*** Opening of DATA FOR THIS EXERCISE ***

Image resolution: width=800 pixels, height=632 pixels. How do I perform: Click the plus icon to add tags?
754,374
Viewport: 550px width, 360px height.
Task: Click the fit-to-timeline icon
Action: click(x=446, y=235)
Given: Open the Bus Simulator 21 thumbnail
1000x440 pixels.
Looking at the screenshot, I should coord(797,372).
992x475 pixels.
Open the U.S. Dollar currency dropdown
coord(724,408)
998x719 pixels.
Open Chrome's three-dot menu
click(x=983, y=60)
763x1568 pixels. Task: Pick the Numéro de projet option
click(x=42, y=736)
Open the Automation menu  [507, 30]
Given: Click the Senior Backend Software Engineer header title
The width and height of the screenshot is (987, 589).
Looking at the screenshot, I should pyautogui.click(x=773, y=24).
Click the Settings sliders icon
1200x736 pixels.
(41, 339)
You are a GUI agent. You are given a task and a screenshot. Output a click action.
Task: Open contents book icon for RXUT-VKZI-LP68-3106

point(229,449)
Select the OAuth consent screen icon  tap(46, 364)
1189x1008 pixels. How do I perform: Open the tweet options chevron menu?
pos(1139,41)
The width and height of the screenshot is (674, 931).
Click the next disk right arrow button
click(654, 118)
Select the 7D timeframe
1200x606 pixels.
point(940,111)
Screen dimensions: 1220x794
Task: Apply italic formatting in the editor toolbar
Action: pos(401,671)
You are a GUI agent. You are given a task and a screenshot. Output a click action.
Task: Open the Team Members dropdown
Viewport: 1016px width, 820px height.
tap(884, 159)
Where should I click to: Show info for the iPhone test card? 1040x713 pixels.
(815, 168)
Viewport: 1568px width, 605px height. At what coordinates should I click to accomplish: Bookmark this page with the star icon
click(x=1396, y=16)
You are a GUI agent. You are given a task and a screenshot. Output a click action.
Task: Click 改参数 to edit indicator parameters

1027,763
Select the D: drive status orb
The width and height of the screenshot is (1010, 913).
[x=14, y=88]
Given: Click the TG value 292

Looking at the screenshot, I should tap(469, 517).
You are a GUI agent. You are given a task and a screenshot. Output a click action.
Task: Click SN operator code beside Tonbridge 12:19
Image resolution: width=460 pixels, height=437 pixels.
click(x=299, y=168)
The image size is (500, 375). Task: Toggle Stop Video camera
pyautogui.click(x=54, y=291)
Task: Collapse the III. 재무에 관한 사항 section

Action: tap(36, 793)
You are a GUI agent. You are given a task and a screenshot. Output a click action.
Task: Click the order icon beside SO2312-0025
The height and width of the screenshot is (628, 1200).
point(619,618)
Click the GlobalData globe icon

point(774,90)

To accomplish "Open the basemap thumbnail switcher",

*** Close of DATA FOR THIS EXERCISE ***

TASK: Nothing but the lines from the one containing "Viewport: 1016px width, 820px height." through the end of the entries belongs in the answer; repeat them exactly.

TASK RESPONSE:
Viewport: 1016px width, 820px height.
tap(884, 159)
Where should I click to: Show info for the iPhone test card? 1040x713 pixels.
(815, 168)
Viewport: 1568px width, 605px height. At what coordinates should I click to accomplish: Bookmark this page with the star icon
click(x=1396, y=16)
You are a GUI agent. You are given a task and a screenshot. Output a click action.
Task: Click 改参数 to edit indicator parameters

1027,763
Select the D: drive status orb
The width and height of the screenshot is (1010, 913).
[x=14, y=88]
Given: Click the TG value 292

Looking at the screenshot, I should tap(469, 517).
You are a GUI agent. You are given a task and a screenshot. Output a click action.
Task: Click SN operator code beside Tonbridge 12:19
Image resolution: width=460 pixels, height=437 pixels.
click(x=299, y=168)
The image size is (500, 375). Task: Toggle Stop Video camera
pyautogui.click(x=54, y=291)
Task: Collapse the III. 재무에 관한 사항 section

Action: tap(36, 793)
You are a GUI agent. You are given a task and a screenshot. Output a click action.
Task: Click the order icon beside SO2312-0025
The height and width of the screenshot is (628, 1200).
point(619,618)
Click the GlobalData globe icon

point(774,90)

To accomplish "Open the basemap thumbnail switcher",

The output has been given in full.